Куприн, пожалуй, и есть единственный полноправный ученик Толстого в русской прозе. Именно потому, что он никогда не копировал внешние приметы его стиля, не задавался великими вопросами, вообще не философствовал — Куприн перенял главное (ведь не идеология и даже не религия главное в Толстом — все его духовные метания служили лишь тому, чтобы взять новую планку мастерства, научиться писать еще голее и проще). Куприн продолжает в русской прозе толстовскую линию счастья и полноты бытия; «Кто счастлив, тот и прав!» — говорит Оленин в любимой купринской повести Толстого, в «Казаках», и именно после чтения «Казаков» купринский дьякон Олимпий в «Анафеме» (1913) вместо предписанной Синодом анафемы пропел ТОЛСТОМУ «Мно-о-огая ле-е-ета!» — и сорвал себе голос.
Да, кто счастлив, тот и прав. Вся сила, вся радость, вся полнота, азарт, бессмертие бытия — это у нас Куприн, и пил он не от недостатка, а от избытка этого счастья; сентиментальность, влюбленность, мощь простых чувств — Куприн, над Куприным можно хохотать и плакать, с героями Куприна можно советоваться, преодолевая собственные круговороты и бездны. Разумеется, с точки зрения сноба Куприн вообще не писатель, так, беллетрист, ну а с точки зрения Куприна снобы вообще не заслуживают внимания. Еще один похожий на него и воспетый им автор, Джек Лондон, прочитав страницу из модного Генри Джеймса, воскликнул: «Кто объяснит мне, про что все это слово- плетение?!». Я бы, правду сказать, не взялся ему этого объяснить.
У Куприна вообще была эта двойственность, в высшей степени характерная для русского писателя: сочетание болезненного самолюбия и столь же хронической низкой самооценки. Это вещи связанные, конечно. С одной стороны — литературоцентричная страна, престижность самого занятия, упоение собственной силой и талантом; как-никак крупный писатель всегда знает себе цену. С другой — невозможность этим самым талантом прокормиться: даже после революции, произведенной Горьким и его «знаньевскими» сборниками, литературные труды оставались весьма ненадежным заработком, требовалась непрерывная поденщина, и Куприн, известный всей России, вынужден был ежегодно отбывать святочную, пасхальную, рождественскую и иные газетные повинности. Сколько шедевров получила русская литература благодаря этим, как сказали бы нынче, форматам! Плюс, разумеется, вечный комплекс неполноценности из-за того, что ты не модернист, а традиционный реалист, без всякой этой декадентской атрибутики, готики, тумана, экспрессионизма, честный повествователь без эротомании, ЖГУЧИХ тайн и символистских туманов. Грубо говоря, страдания из-за того, что ты не Леонид Андреев. А Леонид Андреев, в свою очередь, страдает из-за того, что при своей фантастической славе он должен вечно дрожать — не вышел ли из моды, и от этой моды он всерьез зависим; и ругают его, как никого другого, прямо-таки поносят, и завидует он, скажем, Куприну с его душевным здоровьем, потому что Куприну-то небось безразлично, ругают его или нет. Он уедет в Балаклаву и запьет с рыбаками, или уедет на Волгу и запьет с бурлаками, или уедет в Одессу и запьет с борцами. Так они все и завидовали друг другу, люто комплексуя, и больше всех — Бунин: он модернистов ненавидел лично, считал шарлатанами. Куприну, пожалуй, действительно все это было скорее по барабану, но беллетристом он себя считать не хотел. А приходилось, и так это и укоренилось в русской литературе: Куприн — хороший писатель, но второй ряд. Беллетрист.
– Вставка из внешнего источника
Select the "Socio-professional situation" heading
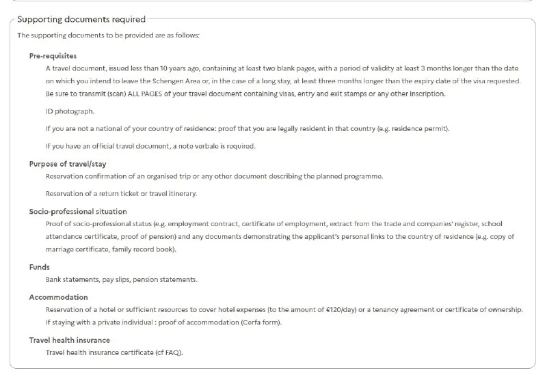This screenshot has height=379, width=547. 78,212
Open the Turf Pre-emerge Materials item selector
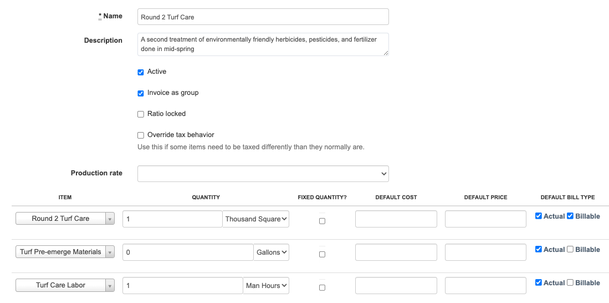 point(65,252)

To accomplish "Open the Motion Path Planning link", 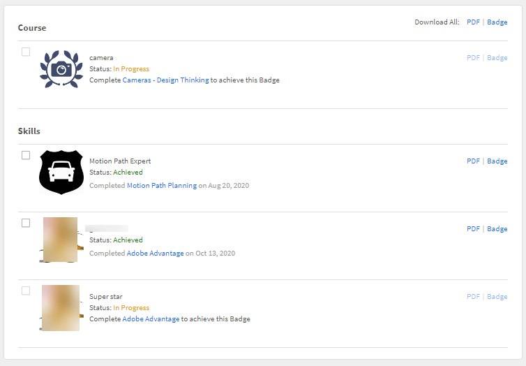I will pyautogui.click(x=162, y=186).
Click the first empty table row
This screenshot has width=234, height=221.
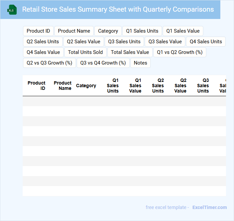(124, 101)
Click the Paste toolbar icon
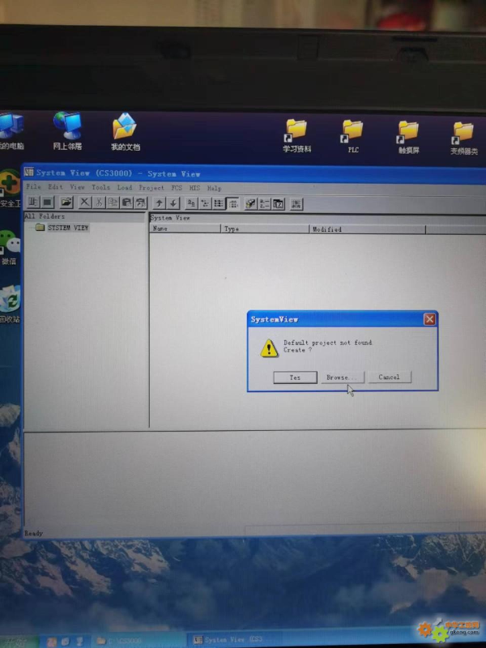 [127, 203]
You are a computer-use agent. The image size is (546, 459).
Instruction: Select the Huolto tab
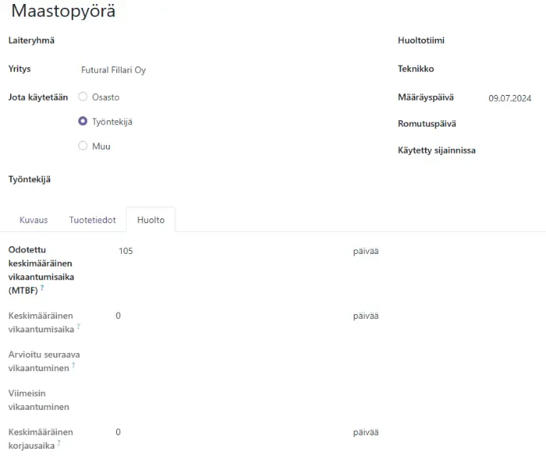tap(150, 220)
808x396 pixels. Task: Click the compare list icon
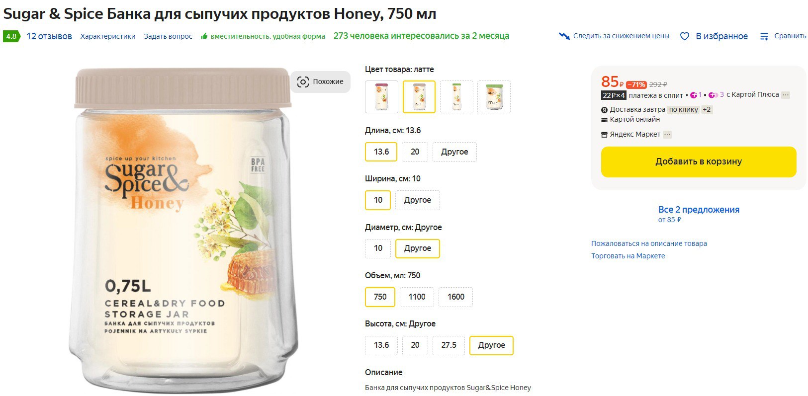coord(764,36)
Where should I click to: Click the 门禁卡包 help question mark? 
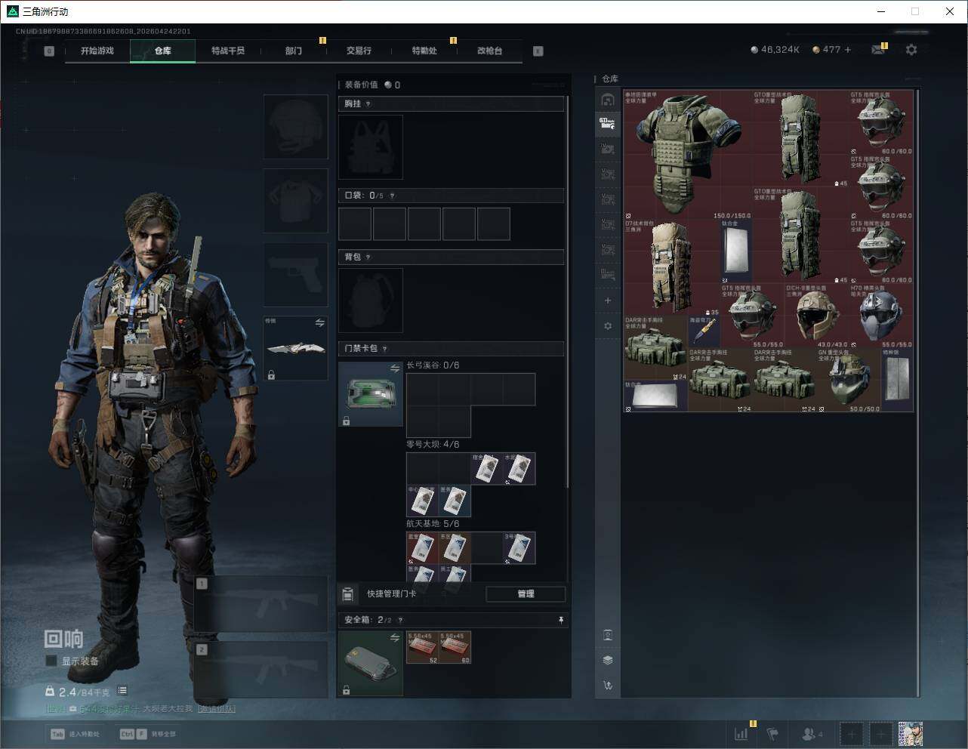[x=384, y=349]
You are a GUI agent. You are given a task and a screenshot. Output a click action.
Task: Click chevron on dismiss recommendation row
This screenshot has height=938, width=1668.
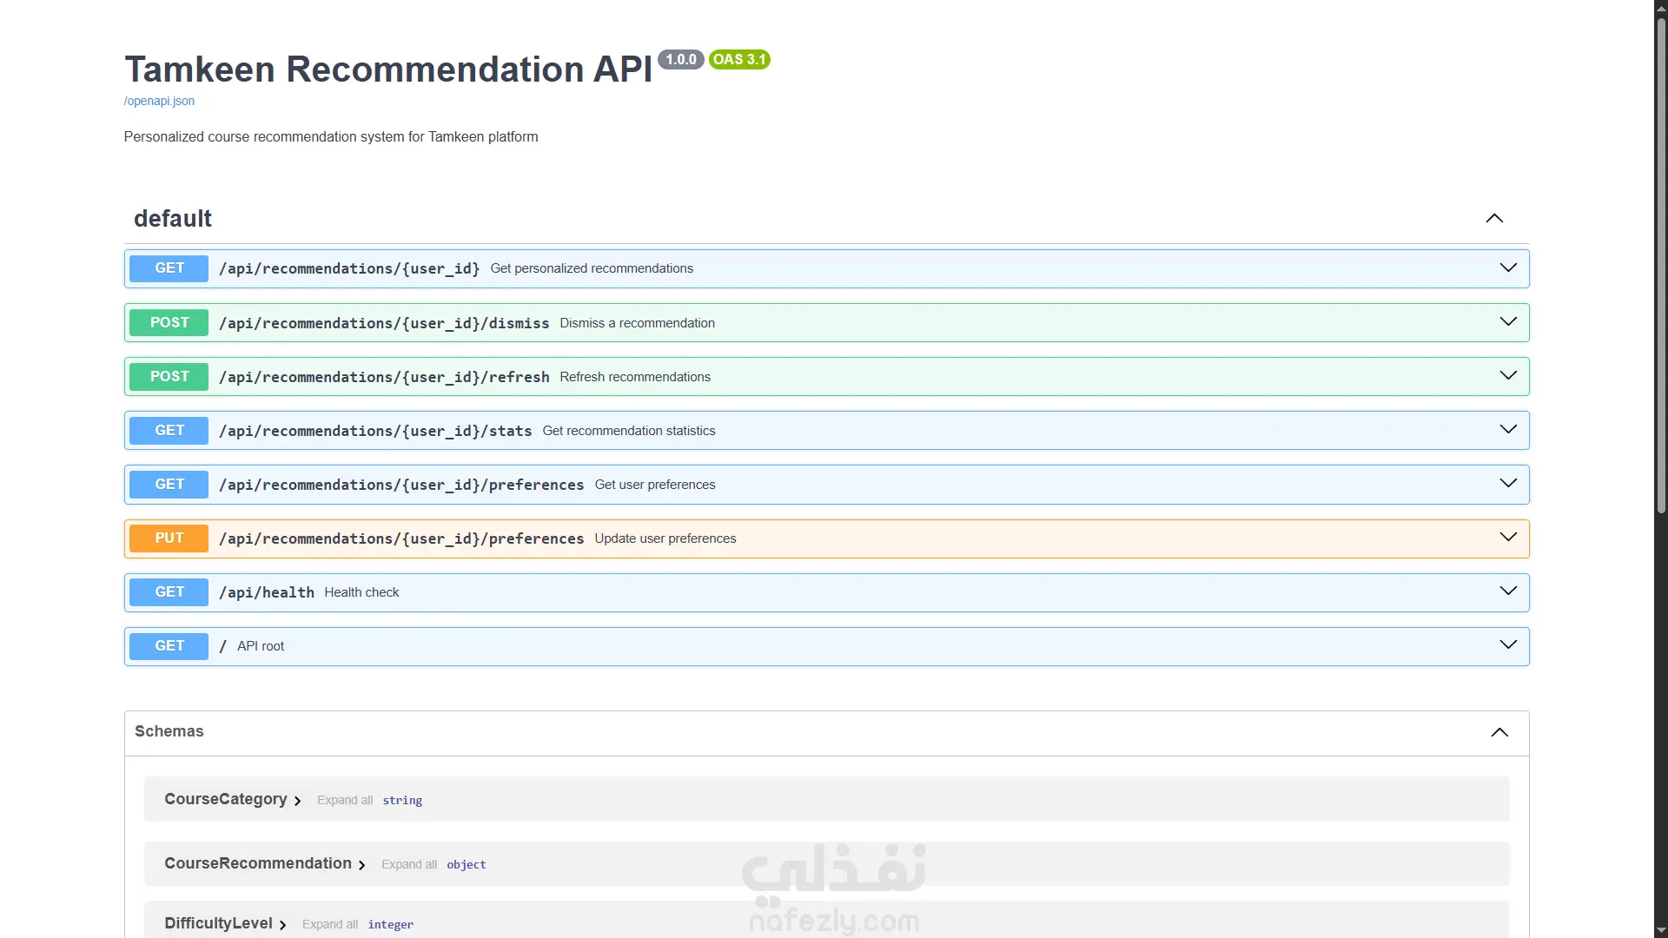pos(1507,322)
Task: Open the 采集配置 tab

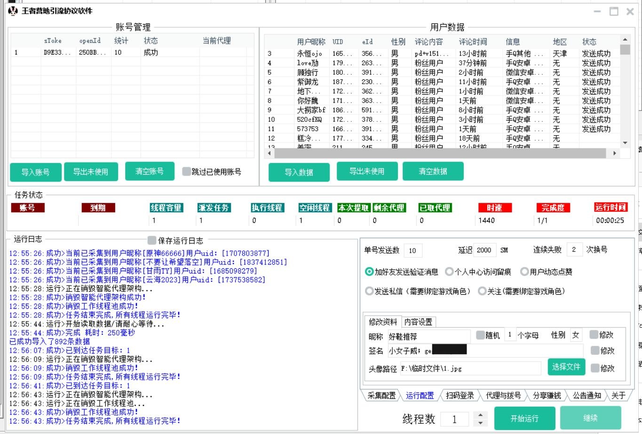Action: tap(381, 395)
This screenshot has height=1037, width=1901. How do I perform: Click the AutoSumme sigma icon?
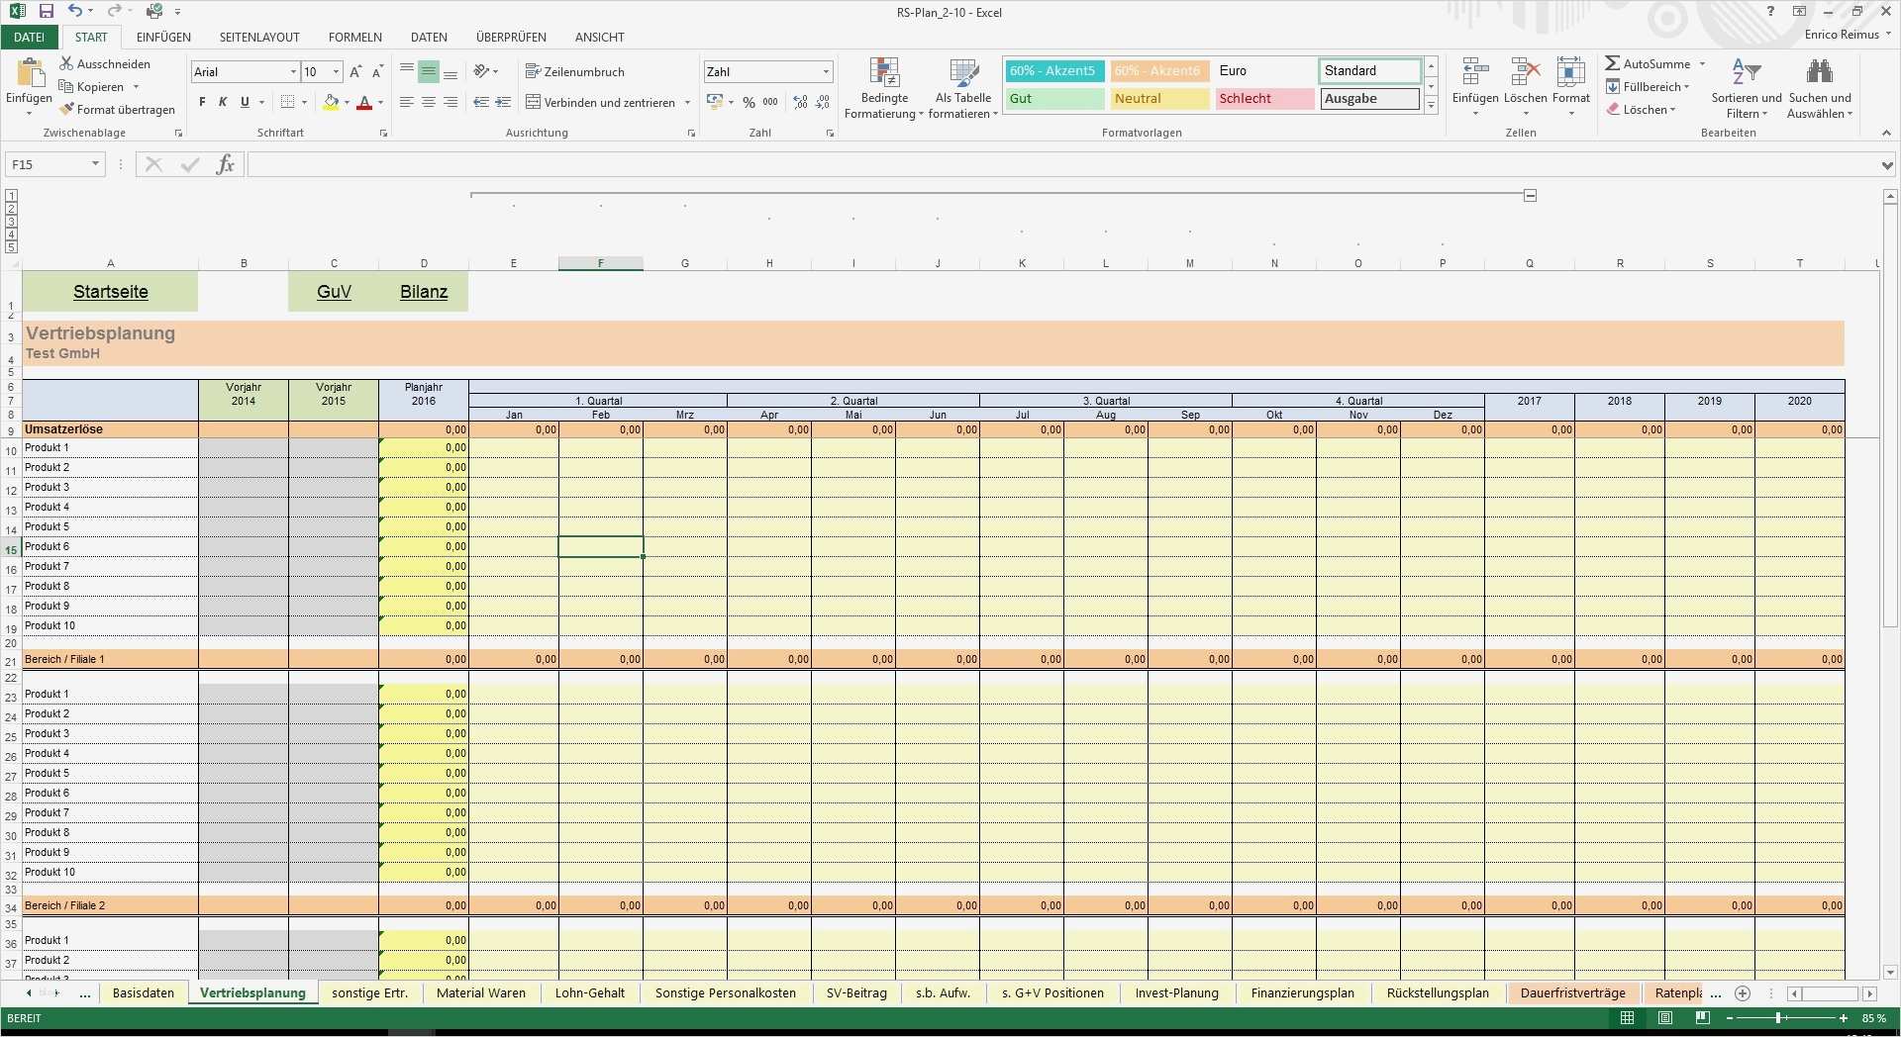tap(1613, 63)
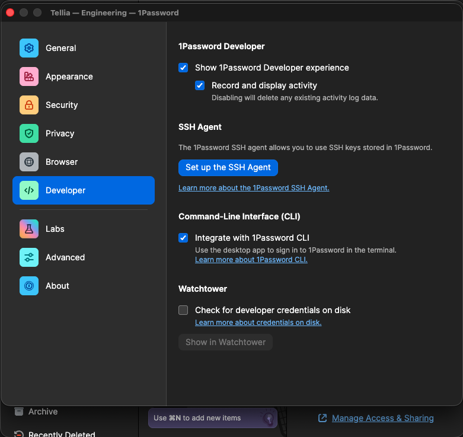Disable Show 1Password Developer experience checkbox
The height and width of the screenshot is (437, 463).
tap(183, 68)
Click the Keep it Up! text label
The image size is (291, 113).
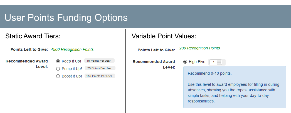click(71, 61)
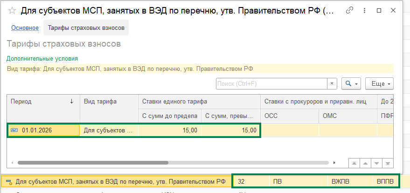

Но беллетрист, осмелюсь напомнить,— это тот, кто пишет бель летр, то есть прекрасно составляет слова. Беллетрист — тот, кого читает интеллигенция, а вовсе не тот, кто поставляет массовую культуру неразборчивым глотателям пустот. Куприн по фабульной изобретательности, изобразительной силе, по эмоциональности и богатству своей прозы, по редкому знанию действительности безусловно впереди большинства современников; в смысле главной писательской способности — увлечь, приковать читательское внимание, поразить силой и напряжением сюжета — с ним может конкурировать только Грин, тоже долго ходивший в беллетристах, но у него оказались влиятельные поклонники, и ренессанс фантастики вынес его в первые ряды. Сейчас, думаю, такого же ренессанса дождется и Куприн — очень уж нашему анемичному времени недостает темперамента, и пишем мы все больше друг про друга. Толстой, скажем, считал, что писателю вообще нельзя писать про писателей. А чтобы про них не писать, надо знать быт актеров, агрономов, борцов, учителей, зубных врачей (он и это попробовал!) и заниматься всем этим не подневольно, с отвращением, как Горький, а с жаром и наслаждением, с каким ребенок играет в пожарника.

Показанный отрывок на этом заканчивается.